Land values have increased, but the vast majority of homeowners in British Columbia will still be eligible for the 2018 homeowner grant this year, as the provincial government has increased the threshold for the grant to $1.65 million.
According to the provincial Ministry of Finance, that threshold means about 91% of homeowners across the province will be eligible, about the same number as were eligible last year.
In the wake of B.C. Assessment releasing property assessment notices showing significant increases in value in some areas of the province, the ministry acted to increase the threshold from $1.6 million last year and $1.2 million in 2016.
The homeowner grants are expected to return an estimated $825 million to more than two million property owners this year. Any property owner with a home valued under $1.65 million will be eligible for a $570 basic homeowner grant.
In order to claim the grant, a home must be the owner’s principal residence.

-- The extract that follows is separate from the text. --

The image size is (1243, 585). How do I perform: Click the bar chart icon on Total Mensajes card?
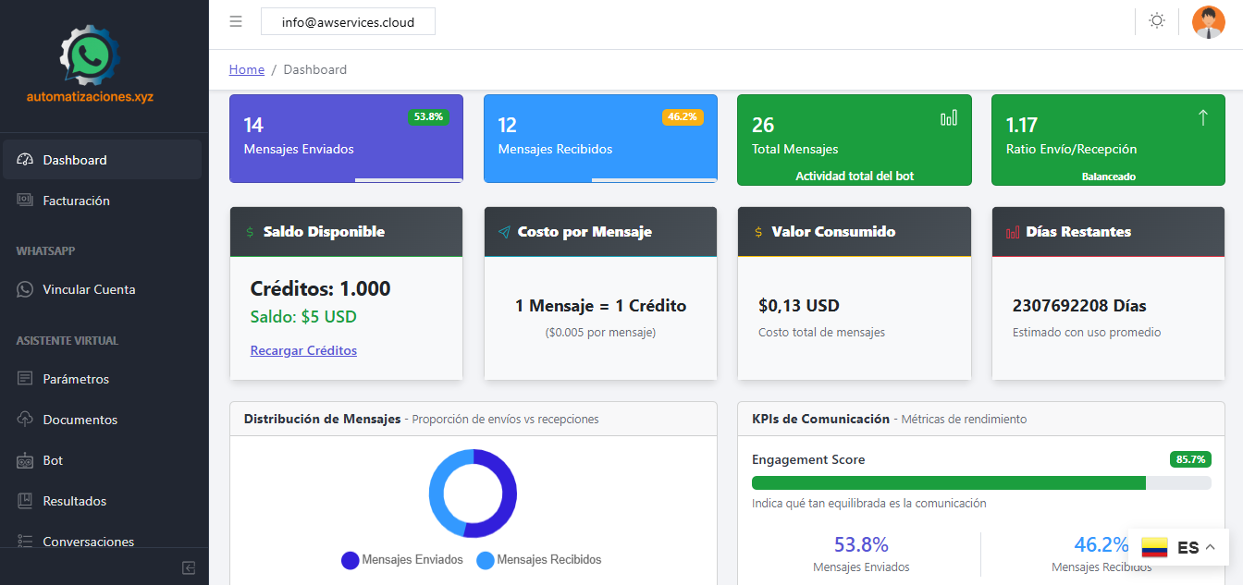(948, 118)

The basic grant is $570. It rises to $770 if the home is in a northern or rural area, and $845 for homeowners who are 65 years or older, or the homeowner is a person with a disability. That increases to $1,045 for homeowners who are 65 years or older or have a disability if the home is in a northern or rural area.
The province reimburses municipalities for the full cost of the grants.
According to the ministry, the province took the step to increase the grant as the value of real estate has climbed steadily over the last few years.
On Vancouver Island, a lack of housing inventory and increased demand meant the majority of homeowners saw an increase in their property assessments of 10-25% compared to last year.
This year, the hardest-hit segment of homeowners appears to be condo and townhome owners, who can expect increases of 15-35%.
Assessment notices show the estimate of a property’s market value as of July 1, 2017, and its physical condition as of October 31, 2017. The value is set based on factors including nearby sales, size, age, quality, condition, view and location.
Homeowners who disagree with the assessment are asked to contact B.C. Assessment. An appeal process exists if the disagreement can’t be worked out. A notice of complaint has to be submitted by January 31, which triggers an independent review.
Tina Ireland, B.C. Assessment’s assessor for Greater Victoria, said despite significant increases in assessed value, the appeal rate remains low. “Over the last 10 years, the appeal rate has been less than 2%, and over the last two years, it’s been closer to 1%.”